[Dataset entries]
+--

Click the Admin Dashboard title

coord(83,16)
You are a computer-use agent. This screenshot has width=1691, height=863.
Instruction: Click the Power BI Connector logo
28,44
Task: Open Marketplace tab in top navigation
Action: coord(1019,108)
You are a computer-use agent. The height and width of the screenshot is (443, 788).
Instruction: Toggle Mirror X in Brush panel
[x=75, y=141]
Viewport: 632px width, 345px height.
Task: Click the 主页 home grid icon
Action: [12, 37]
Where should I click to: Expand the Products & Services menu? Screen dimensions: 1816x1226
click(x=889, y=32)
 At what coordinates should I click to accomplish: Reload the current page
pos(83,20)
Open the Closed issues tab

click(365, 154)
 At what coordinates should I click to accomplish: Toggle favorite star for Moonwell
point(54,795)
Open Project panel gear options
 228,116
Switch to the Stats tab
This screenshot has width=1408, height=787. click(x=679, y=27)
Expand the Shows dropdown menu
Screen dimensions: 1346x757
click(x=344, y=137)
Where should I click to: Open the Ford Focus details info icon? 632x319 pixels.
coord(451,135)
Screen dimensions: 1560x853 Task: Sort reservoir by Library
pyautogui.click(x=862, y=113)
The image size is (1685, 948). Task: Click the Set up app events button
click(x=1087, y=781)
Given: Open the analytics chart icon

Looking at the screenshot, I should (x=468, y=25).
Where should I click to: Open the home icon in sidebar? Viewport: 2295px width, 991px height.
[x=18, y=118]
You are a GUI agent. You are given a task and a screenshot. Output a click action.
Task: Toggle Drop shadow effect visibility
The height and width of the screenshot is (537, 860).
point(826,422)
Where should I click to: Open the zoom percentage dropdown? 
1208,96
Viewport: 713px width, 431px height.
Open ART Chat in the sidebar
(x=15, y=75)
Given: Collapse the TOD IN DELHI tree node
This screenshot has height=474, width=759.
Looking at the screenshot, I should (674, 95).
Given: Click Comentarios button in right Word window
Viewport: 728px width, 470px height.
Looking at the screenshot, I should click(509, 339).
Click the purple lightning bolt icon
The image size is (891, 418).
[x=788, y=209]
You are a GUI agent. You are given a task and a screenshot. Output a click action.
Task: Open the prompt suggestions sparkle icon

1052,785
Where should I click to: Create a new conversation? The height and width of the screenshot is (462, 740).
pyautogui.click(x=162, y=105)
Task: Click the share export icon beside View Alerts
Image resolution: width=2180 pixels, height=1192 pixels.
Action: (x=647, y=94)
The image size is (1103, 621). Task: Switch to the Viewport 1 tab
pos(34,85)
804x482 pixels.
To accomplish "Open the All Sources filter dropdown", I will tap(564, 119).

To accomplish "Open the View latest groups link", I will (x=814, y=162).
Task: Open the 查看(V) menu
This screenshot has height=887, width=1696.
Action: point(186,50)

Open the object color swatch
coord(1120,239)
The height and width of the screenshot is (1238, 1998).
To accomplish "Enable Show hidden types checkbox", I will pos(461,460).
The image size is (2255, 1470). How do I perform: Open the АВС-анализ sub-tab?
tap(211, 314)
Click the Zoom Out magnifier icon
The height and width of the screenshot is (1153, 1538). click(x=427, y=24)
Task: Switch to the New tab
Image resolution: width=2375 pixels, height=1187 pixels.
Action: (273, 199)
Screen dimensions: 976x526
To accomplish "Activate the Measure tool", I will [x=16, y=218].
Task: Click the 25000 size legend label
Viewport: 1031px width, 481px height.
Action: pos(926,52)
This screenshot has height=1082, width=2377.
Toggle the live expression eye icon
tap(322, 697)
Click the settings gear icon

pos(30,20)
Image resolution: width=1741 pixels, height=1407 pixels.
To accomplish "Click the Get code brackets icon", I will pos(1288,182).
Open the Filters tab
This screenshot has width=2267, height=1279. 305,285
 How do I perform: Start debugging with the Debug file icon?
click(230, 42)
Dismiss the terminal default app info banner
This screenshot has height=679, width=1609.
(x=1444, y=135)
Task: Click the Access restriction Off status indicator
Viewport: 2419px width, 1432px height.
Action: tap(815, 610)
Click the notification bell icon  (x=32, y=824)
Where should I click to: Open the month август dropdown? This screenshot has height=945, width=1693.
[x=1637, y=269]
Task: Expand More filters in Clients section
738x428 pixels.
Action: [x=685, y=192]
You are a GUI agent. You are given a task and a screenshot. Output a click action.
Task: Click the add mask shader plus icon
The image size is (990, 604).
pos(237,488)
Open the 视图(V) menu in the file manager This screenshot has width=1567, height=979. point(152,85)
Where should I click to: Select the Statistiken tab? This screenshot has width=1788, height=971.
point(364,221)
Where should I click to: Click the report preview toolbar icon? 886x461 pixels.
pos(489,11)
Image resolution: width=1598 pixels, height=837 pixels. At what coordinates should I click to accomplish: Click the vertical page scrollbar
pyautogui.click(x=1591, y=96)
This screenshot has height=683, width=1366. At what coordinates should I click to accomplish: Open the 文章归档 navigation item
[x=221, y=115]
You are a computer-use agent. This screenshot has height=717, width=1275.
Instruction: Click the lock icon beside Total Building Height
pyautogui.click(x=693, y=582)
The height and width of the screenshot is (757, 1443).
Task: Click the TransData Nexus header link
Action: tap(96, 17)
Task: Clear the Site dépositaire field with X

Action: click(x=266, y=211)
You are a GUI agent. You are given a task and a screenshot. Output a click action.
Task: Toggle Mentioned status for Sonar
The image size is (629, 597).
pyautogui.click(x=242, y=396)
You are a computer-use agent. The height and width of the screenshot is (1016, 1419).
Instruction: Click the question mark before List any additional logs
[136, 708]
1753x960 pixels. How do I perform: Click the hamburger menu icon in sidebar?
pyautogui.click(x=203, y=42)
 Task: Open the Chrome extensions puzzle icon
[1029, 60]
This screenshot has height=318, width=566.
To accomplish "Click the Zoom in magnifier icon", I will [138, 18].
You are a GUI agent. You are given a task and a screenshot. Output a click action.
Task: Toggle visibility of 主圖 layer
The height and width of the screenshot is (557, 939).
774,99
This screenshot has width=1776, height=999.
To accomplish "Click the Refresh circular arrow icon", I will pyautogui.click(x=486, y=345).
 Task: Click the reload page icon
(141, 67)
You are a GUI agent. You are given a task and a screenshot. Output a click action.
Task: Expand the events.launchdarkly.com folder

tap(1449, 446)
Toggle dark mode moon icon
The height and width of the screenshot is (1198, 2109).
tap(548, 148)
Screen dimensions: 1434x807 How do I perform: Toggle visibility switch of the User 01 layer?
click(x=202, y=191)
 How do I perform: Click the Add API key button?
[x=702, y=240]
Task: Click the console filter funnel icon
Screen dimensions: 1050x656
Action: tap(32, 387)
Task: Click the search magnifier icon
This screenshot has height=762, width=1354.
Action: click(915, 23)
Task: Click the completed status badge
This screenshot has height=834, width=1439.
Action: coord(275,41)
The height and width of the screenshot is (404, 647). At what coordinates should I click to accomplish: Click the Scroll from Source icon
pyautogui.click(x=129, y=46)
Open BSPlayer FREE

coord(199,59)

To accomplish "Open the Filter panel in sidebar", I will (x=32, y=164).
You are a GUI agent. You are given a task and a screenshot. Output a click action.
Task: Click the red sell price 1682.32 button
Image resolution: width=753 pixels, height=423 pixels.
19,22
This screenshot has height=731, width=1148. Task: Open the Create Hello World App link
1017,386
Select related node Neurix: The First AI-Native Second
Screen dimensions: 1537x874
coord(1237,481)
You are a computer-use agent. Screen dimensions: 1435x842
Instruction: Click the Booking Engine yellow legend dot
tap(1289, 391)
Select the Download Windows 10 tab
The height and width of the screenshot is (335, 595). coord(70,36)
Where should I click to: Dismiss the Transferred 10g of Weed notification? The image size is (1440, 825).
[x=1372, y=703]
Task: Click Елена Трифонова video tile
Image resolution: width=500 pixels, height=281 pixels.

+--

### Task
The records above are to be set down again exactly as written.

### Worked solution
Click the Admin Dashboard title

coord(83,16)
You are a computer-use agent. This screenshot has width=1691, height=863.
Instruction: Click the Power BI Connector logo
28,44
Task: Open Marketplace tab in top navigation
Action: coord(1019,108)
You are a computer-use agent. The height and width of the screenshot is (443, 788).
Instruction: Toggle Mirror X in Brush panel
[x=75, y=141]
Viewport: 632px width, 345px height.
Task: Click the 主页 home grid icon
Action: [12, 37]
Where should I click to: Expand the Products & Services menu? Screen dimensions: 1816x1226
click(x=889, y=32)
 At what coordinates should I click to accomplish: Reload the current page
pos(83,20)
Open the Closed issues tab

click(365, 154)
 At what coordinates should I click to accomplish: Toggle favorite star for Moonwell
point(54,795)
Open Project panel gear options
 228,116
Switch to the Stats tab
This screenshot has width=1408, height=787. click(x=679, y=27)
Expand the Shows dropdown menu
Screen dimensions: 1346x757
click(x=344, y=137)
Where should I click to: Open the Ford Focus details info icon? 632x319 pixels.
coord(451,135)
Screen dimensions: 1560x853 Task: Sort reservoir by Library
pyautogui.click(x=862, y=113)
The image size is (1685, 948). Task: Click the Set up app events button
click(x=1087, y=781)
Given: Open the analytics chart icon

Looking at the screenshot, I should (x=468, y=25).
Where should I click to: Open the home icon in sidebar? Viewport: 2295px width, 991px height.
[x=18, y=118]
You are a GUI agent. You are given a task and a screenshot. Output a click action.
Task: Toggle Drop shadow effect visibility
The height and width of the screenshot is (537, 860).
point(826,422)
Where should I click to: Open the zoom percentage dropdown? 
1208,96
Viewport: 713px width, 431px height.
Open ART Chat in the sidebar
(x=15, y=75)
Given: Collapse the TOD IN DELHI tree node
This screenshot has height=474, width=759.
Looking at the screenshot, I should (674, 95).
Given: Click Comentarios button in right Word window
Viewport: 728px width, 470px height.
Looking at the screenshot, I should click(509, 339).
Click the purple lightning bolt icon
The image size is (891, 418).
[x=788, y=209]
You are a GUI agent. You are given a task and a screenshot. Output a click action.
Task: Open the prompt suggestions sparkle icon

1052,785
Where should I click to: Create a new conversation? The height and width of the screenshot is (462, 740).
pyautogui.click(x=162, y=105)
Task: Click the share export icon beside View Alerts
Image resolution: width=2180 pixels, height=1192 pixels.
Action: (x=647, y=94)
The image size is (1103, 621). Task: Switch to the Viewport 1 tab
pos(34,85)
804x482 pixels.
To accomplish "Open the All Sources filter dropdown", I will tap(564, 119).

To accomplish "Open the View latest groups link", I will (x=814, y=162).
Task: Open the 查看(V) menu
This screenshot has height=887, width=1696.
Action: point(186,50)

Open the object color swatch
coord(1120,239)
The height and width of the screenshot is (1238, 1998).
To accomplish "Enable Show hidden types checkbox", I will pos(461,460).
The image size is (2255, 1470). How do I perform: Open the АВС-анализ sub-tab?
tap(211, 314)
Click the Zoom Out magnifier icon
The height and width of the screenshot is (1153, 1538). click(x=427, y=24)
Task: Switch to the New tab
Image resolution: width=2375 pixels, height=1187 pixels.
Action: (273, 199)
Screen dimensions: 976x526
To accomplish "Activate the Measure tool", I will [x=16, y=218].
Task: Click the 25000 size legend label
Viewport: 1031px width, 481px height.
Action: pos(926,52)
This screenshot has height=1082, width=2377.
Toggle the live expression eye icon
tap(322, 697)
Click the settings gear icon

pos(30,20)
Image resolution: width=1741 pixels, height=1407 pixels.
To accomplish "Click the Get code brackets icon", I will pos(1288,182).
Open the Filters tab
This screenshot has width=2267, height=1279. 305,285
 How do I perform: Start debugging with the Debug file icon?
click(230, 42)
Dismiss the terminal default app info banner
This screenshot has height=679, width=1609.
(x=1444, y=135)
Task: Click the Access restriction Off status indicator
Viewport: 2419px width, 1432px height.
Action: tap(815, 610)
Click the notification bell icon  (x=32, y=824)
Where should I click to: Open the month август dropdown? This screenshot has height=945, width=1693.
[x=1637, y=269]
Task: Expand More filters in Clients section
738x428 pixels.
Action: [x=685, y=192]
You are a GUI agent. You are given a task and a screenshot. Output a click action.
Task: Click the add mask shader plus icon
The image size is (990, 604).
pos(237,488)
Open the 视图(V) menu in the file manager This screenshot has width=1567, height=979. point(152,85)
Where should I click to: Select the Statistiken tab? This screenshot has width=1788, height=971.
point(364,221)
Where should I click to: Click the report preview toolbar icon? 886x461 pixels.
pos(489,11)
Image resolution: width=1598 pixels, height=837 pixels. At what coordinates should I click to accomplish: Click the vertical page scrollbar
pyautogui.click(x=1591, y=96)
This screenshot has height=683, width=1366. At what coordinates should I click to accomplish: Open the 文章归档 navigation item
[x=221, y=115]
You are a computer-use agent. This screenshot has height=717, width=1275.
Instruction: Click the lock icon beside Total Building Height
pyautogui.click(x=693, y=582)
The height and width of the screenshot is (757, 1443).
Task: Click the TransData Nexus header link
Action: tap(96, 17)
Task: Clear the Site dépositaire field with X

Action: click(x=266, y=211)
You are a GUI agent. You are given a task and a screenshot. Output a click action.
Task: Toggle Mentioned status for Sonar
The image size is (629, 597).
pyautogui.click(x=242, y=396)
You are a computer-use agent. The height and width of the screenshot is (1016, 1419).
Instruction: Click the question mark before List any additional logs
[136, 708]
1753x960 pixels. How do I perform: Click the hamburger menu icon in sidebar?
pyautogui.click(x=203, y=42)
 Task: Open the Chrome extensions puzzle icon
[1029, 60]
This screenshot has height=318, width=566.
To accomplish "Click the Zoom in magnifier icon", I will [138, 18].
You are a GUI agent. You are given a task and a screenshot. Output a click action.
Task: Toggle visibility of 主圖 layer
The height and width of the screenshot is (557, 939).
774,99
This screenshot has width=1776, height=999.
To accomplish "Click the Refresh circular arrow icon", I will pyautogui.click(x=486, y=345).
 Task: Click the reload page icon
(141, 67)
You are a GUI agent. You are given a task and a screenshot. Output a click action.
Task: Expand the events.launchdarkly.com folder

tap(1449, 446)
Toggle dark mode moon icon
The height and width of the screenshot is (1198, 2109).
tap(548, 148)
Screen dimensions: 1434x807 How do I perform: Toggle visibility switch of the User 01 layer?
click(x=202, y=191)
 How do I perform: Click the Add API key button?
[x=702, y=240]
Task: Click the console filter funnel icon
Screen dimensions: 1050x656
Action: tap(32, 387)
Task: Click the search magnifier icon
This screenshot has height=762, width=1354.
Action: click(915, 23)
Task: Click the completed status badge
This screenshot has height=834, width=1439.
Action: coord(275,41)
The height and width of the screenshot is (404, 647). At what coordinates should I click to accomplish: Click the Scroll from Source icon
pyautogui.click(x=129, y=46)
Open BSPlayer FREE

coord(199,59)

To accomplish "Open the Filter panel in sidebar", I will (x=32, y=164).
You are a GUI agent. You are given a task and a screenshot. Output a click action.
Task: Click the red sell price 1682.32 button
Image resolution: width=753 pixels, height=423 pixels.
19,22
This screenshot has height=731, width=1148. Task: Open the Create Hello World App link
1017,386
Select related node Neurix: The First AI-Native Second
Screen dimensions: 1537x874
coord(1237,481)
You are a computer-use agent. Screen dimensions: 1435x842
Instruction: Click the Booking Engine yellow legend dot
tap(1289, 391)
Select the Download Windows 10 tab
The height and width of the screenshot is (335, 595). coord(70,36)
Where should I click to: Dismiss the Transferred 10g of Weed notification? The image size is (1440, 825).
[x=1372, y=703]
Task: Click Елена Трифонова video tile
Image resolution: width=500 pixels, height=281 pixels.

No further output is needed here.